FIFA Women's World Cup: Canada's Kaylyn Kyle reaches 100th cap
Midfielder credits coach with helping her rediscover her love for soccer
Like many of her teammates, Kaylyn Kyle's love affair with soccer took a beating at the 2011 World Cup.
Under Carolina Morace, Canada finished dead last. Players wondered whether the sacrifice was worth it. Then the hiring of John Herdman as coach after the tournament changed everything.
"I remember his first speech to us and it hit somewhere deep in my heart. I was like 'I love this, why would I give it up for one bad year?"' Kyle said.
"For me it was the best decision I've ever made. To be able to be given a second opportunity with one passion that I'm absolutely in love with is an amazing experience."
Going into Sunday's round-of-16 match against the 19th-ranked Swiss at B.C. Place Stadium, the 26-year-old midfielder from Saskatoon was on the verge of her milestone 100th cap for Canada.
The other members of the select 100-plus cap club on the Canadian roster are Karina LeBlanc, Diana Matheson, Erin McLeod, Sophie Schmidt, captain Christine Sinclair, Melissa Tancredi and Rhian Wilkinson.
On a team full of characters, Kyle burns brightly. And she speaks warmly about the people around her.
"This team is family," she said. "It's something that you can't force. I think we've built trust in one another.
"Obviously we've gone through ups and downs. There's days where we're like 'I want to punch you' but it's just that family mentality. We're kind of like boys that way. We say what's on our mind. We love openly. We wear our heart on our sleeves. And I think that's way we have an advantage over teams.
"Look at the Olympic Games, we came in as underdogs, people didn't even rate us. And we were this close to being in the gold medal game."

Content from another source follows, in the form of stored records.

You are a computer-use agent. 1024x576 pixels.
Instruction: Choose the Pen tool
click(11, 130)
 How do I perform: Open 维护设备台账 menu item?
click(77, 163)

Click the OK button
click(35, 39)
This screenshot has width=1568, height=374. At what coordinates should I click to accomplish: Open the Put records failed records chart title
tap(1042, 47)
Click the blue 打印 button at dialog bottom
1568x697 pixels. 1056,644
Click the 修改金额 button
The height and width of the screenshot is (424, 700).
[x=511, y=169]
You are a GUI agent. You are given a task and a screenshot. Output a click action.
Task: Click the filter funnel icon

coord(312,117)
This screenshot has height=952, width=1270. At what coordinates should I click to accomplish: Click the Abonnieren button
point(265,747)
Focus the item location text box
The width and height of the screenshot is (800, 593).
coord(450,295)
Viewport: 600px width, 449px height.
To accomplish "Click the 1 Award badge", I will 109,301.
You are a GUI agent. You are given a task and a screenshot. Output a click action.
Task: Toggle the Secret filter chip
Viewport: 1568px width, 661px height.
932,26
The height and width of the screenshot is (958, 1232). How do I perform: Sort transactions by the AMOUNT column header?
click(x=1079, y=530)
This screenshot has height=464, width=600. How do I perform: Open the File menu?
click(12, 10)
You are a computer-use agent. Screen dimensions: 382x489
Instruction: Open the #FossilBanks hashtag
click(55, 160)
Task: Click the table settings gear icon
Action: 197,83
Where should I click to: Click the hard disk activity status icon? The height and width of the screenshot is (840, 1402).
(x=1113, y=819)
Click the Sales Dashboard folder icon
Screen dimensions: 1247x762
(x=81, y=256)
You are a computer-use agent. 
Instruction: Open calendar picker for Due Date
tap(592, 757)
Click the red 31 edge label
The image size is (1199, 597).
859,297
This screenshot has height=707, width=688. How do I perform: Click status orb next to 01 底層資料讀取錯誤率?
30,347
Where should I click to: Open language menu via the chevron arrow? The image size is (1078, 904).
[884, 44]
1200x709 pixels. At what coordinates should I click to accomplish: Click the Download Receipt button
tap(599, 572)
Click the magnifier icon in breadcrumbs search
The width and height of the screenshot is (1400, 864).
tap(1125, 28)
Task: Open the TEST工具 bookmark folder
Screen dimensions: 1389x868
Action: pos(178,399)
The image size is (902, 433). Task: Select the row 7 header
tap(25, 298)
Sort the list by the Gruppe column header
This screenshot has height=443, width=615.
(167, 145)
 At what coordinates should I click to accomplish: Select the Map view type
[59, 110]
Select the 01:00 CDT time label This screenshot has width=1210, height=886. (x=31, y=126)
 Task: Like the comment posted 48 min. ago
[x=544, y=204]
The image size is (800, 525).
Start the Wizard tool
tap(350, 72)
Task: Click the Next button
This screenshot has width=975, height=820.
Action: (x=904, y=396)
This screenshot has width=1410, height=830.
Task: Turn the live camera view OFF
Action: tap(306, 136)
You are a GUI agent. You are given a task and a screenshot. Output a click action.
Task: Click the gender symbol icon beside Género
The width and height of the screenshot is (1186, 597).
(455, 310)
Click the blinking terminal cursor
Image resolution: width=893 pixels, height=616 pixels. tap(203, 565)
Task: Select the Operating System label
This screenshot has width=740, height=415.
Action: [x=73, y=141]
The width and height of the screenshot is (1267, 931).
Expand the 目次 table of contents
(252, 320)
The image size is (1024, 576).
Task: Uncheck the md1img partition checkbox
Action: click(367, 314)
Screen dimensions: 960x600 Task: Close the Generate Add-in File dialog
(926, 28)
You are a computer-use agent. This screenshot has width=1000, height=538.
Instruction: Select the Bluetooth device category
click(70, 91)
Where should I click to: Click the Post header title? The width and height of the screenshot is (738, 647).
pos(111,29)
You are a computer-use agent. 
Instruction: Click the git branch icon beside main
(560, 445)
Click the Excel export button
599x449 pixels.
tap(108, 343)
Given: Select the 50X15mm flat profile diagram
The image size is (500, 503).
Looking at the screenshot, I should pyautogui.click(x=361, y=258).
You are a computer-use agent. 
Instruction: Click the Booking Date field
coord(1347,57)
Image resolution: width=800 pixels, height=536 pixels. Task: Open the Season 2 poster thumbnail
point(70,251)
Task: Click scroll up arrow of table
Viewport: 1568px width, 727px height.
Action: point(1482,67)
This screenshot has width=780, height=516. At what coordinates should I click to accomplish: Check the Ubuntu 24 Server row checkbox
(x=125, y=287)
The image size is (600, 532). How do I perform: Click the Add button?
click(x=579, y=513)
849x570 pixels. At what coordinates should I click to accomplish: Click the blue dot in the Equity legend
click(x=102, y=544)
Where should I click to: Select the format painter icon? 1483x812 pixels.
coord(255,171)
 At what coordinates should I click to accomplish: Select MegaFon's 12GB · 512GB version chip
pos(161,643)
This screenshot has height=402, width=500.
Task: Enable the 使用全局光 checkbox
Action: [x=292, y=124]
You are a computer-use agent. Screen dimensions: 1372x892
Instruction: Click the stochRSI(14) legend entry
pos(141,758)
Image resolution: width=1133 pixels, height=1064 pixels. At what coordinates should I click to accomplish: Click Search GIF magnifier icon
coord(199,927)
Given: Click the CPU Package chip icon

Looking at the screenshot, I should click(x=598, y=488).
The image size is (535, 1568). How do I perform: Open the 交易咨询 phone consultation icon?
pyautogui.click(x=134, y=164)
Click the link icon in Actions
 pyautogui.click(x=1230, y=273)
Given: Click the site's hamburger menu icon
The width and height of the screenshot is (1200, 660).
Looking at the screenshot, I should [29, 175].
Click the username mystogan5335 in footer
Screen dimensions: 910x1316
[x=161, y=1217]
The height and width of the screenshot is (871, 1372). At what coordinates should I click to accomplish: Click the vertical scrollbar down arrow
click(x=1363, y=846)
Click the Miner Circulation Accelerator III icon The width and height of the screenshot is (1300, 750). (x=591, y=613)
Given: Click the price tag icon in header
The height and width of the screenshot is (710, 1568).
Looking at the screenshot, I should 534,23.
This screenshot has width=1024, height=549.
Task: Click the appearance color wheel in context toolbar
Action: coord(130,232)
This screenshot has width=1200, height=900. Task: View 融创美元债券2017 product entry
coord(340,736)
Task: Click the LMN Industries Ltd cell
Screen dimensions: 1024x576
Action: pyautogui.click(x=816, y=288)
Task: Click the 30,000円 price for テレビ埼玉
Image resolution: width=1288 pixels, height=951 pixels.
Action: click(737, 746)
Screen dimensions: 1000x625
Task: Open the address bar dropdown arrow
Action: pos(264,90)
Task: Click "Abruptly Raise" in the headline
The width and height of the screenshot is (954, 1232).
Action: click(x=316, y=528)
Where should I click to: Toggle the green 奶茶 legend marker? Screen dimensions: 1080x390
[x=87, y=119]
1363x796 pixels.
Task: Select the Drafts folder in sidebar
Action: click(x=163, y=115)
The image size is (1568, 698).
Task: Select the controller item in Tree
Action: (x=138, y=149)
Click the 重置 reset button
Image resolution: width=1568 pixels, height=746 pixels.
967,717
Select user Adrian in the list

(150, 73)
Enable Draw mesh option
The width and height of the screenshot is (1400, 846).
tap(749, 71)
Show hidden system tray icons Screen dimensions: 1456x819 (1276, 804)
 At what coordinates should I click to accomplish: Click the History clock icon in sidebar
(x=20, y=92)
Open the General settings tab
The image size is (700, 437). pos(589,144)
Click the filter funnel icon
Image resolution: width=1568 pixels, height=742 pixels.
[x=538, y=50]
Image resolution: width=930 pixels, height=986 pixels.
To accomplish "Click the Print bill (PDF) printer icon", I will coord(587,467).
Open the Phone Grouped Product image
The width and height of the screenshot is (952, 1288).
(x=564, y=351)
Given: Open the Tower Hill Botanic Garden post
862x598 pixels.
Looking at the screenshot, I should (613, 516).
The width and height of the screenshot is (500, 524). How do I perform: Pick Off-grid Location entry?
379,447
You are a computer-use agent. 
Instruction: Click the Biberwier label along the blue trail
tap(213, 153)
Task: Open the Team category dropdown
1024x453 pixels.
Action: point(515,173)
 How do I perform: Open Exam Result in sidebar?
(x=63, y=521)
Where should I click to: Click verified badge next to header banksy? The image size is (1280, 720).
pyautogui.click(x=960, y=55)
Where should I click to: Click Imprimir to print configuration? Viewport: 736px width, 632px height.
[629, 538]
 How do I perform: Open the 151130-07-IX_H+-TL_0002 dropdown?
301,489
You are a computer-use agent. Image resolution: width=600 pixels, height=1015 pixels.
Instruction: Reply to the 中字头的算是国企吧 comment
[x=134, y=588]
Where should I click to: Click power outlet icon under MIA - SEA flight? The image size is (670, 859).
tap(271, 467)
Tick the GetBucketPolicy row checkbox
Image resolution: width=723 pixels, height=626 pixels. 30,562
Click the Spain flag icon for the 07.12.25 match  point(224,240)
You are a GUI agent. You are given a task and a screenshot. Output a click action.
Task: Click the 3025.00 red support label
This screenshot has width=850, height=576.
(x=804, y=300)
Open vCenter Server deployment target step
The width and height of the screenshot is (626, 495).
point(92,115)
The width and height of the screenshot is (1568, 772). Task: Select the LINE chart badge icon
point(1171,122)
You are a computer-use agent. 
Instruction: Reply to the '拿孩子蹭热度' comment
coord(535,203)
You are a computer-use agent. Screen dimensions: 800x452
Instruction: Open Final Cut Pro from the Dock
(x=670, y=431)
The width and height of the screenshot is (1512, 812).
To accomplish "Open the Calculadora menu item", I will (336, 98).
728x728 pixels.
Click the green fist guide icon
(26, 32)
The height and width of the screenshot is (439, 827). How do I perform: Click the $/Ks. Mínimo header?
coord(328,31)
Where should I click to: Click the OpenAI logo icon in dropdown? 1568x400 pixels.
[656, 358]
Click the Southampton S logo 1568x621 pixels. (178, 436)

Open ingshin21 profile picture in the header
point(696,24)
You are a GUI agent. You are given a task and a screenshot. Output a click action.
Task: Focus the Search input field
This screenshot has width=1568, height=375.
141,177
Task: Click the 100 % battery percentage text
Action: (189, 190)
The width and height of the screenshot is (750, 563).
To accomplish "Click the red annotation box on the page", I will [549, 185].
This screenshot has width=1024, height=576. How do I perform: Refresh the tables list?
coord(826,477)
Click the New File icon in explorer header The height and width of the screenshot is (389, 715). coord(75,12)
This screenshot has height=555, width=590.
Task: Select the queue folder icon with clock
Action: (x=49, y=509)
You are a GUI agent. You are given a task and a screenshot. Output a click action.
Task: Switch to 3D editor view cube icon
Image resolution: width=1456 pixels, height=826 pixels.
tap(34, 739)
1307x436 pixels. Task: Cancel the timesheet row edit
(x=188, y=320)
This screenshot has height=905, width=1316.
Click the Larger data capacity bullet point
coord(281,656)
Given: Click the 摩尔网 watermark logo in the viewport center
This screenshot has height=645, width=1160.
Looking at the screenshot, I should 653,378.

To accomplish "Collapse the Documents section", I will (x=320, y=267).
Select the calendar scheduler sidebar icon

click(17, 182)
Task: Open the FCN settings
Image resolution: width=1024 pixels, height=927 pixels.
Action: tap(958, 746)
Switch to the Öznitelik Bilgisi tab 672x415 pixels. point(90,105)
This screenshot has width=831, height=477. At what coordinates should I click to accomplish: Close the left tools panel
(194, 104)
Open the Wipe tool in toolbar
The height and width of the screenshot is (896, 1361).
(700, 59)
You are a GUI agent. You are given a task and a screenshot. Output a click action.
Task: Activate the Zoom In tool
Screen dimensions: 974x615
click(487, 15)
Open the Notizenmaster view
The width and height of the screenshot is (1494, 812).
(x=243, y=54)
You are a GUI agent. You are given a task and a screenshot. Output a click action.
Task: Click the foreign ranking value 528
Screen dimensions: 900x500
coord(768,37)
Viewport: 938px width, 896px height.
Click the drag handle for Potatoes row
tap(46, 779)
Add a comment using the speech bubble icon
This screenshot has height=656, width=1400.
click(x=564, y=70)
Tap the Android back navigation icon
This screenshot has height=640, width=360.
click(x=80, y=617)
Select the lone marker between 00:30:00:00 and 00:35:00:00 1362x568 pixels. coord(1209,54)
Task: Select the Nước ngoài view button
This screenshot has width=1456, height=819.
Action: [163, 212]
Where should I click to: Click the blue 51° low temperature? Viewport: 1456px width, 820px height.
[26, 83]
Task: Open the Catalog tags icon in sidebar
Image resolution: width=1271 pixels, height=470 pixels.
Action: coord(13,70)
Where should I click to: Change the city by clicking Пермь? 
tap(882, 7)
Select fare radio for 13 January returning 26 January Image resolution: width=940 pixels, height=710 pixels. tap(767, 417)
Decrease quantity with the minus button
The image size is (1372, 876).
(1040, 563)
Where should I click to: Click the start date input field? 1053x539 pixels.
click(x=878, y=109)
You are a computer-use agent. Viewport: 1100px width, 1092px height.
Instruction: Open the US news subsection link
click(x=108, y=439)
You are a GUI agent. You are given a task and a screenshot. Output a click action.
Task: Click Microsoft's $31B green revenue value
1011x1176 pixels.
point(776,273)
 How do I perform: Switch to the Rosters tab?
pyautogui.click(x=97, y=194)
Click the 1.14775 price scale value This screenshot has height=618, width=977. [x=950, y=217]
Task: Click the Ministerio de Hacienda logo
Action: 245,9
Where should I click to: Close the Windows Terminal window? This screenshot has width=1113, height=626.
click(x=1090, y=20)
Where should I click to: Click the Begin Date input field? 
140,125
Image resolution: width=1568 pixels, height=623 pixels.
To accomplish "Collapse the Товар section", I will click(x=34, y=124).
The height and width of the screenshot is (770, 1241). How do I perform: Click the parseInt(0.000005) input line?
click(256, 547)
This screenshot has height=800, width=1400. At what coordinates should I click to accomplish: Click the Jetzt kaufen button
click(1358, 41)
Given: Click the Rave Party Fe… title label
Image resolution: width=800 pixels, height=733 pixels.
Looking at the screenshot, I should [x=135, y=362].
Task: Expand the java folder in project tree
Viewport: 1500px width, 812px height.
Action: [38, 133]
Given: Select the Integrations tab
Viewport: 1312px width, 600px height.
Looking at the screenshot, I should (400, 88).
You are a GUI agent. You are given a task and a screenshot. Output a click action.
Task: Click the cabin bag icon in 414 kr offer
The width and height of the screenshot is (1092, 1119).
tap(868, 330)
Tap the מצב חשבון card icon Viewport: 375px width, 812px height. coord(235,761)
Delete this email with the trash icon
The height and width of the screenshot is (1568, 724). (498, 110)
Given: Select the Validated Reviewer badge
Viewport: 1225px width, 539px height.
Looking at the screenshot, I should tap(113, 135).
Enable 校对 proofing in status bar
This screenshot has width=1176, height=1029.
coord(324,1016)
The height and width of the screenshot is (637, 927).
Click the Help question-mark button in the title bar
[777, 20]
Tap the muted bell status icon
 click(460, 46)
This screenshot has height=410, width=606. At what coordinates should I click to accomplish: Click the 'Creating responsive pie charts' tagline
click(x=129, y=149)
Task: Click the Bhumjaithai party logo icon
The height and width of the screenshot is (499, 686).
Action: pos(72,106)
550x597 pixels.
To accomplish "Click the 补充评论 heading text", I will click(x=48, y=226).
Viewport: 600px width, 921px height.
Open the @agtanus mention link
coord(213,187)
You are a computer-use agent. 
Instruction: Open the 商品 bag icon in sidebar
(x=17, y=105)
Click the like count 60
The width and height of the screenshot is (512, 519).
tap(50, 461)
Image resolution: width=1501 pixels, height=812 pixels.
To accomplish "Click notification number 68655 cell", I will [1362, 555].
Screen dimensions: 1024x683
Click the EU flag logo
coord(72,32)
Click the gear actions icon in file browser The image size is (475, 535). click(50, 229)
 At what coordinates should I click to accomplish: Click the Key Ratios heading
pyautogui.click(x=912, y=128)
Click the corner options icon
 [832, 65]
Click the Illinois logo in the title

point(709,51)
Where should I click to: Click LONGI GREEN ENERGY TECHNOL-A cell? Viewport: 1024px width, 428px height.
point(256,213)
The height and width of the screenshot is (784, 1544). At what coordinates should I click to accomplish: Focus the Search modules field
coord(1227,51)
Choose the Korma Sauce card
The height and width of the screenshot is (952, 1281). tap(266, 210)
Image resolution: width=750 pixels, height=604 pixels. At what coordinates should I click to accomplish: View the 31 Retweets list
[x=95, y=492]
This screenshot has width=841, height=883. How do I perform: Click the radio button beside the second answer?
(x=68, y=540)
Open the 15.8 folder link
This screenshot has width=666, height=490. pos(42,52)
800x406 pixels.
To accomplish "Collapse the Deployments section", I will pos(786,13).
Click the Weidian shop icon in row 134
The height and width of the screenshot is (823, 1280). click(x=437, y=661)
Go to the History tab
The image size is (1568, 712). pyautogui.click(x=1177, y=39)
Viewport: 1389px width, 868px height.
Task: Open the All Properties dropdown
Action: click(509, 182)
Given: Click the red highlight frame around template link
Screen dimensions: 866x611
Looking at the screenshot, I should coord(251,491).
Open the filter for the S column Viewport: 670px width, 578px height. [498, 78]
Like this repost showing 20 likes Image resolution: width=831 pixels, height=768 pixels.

Kyle, who was 19 when she made her debut for Canada in January 2008, played in a career-high 62 consecutive Canada matches in 2011 to 2014.
At this World Cup, Herdman used Kyle as an impact substitute against China and New Zealand before starting her against the Netherlands.
Outside of soccer, Kyle has expanded her business interests. She has worked with headphone manufacturer Beats by Dre, Under Armour and Golazo, an organic drink company based in Seattle.
Beats by Dre is doing a personalized headphone for the team.
"It's pretty cool," she said. "We're pretty lucky. And I'm pretty lucky."
On a team full of dancers, Kyle likes to shake a leg. Her dance moves have been showcased on social media with that of her teammates.
A fashionista, Kyle has a keen eye when it comes to clothes. Asked who the best dresser is on the team, she paused. "I'd say me," she said with a giggle. "I like how I dress."
Kyle's father Doug played hockey, scoring 55 goals and adding 58 assists for a 1983-84 Saskatoon Blades team that included Wendel Clark and Joey Kocur. He signed with the Edmonton Oilers but, unable to crack a champion roster, he spent three seasons in the International Hockey League.
Eventually with two small kids and facing a heavy travel schedule, her father retired.
The hockey gene did not make its way to Kaylyn. "I want to lie and say I was really good but I suck at skating."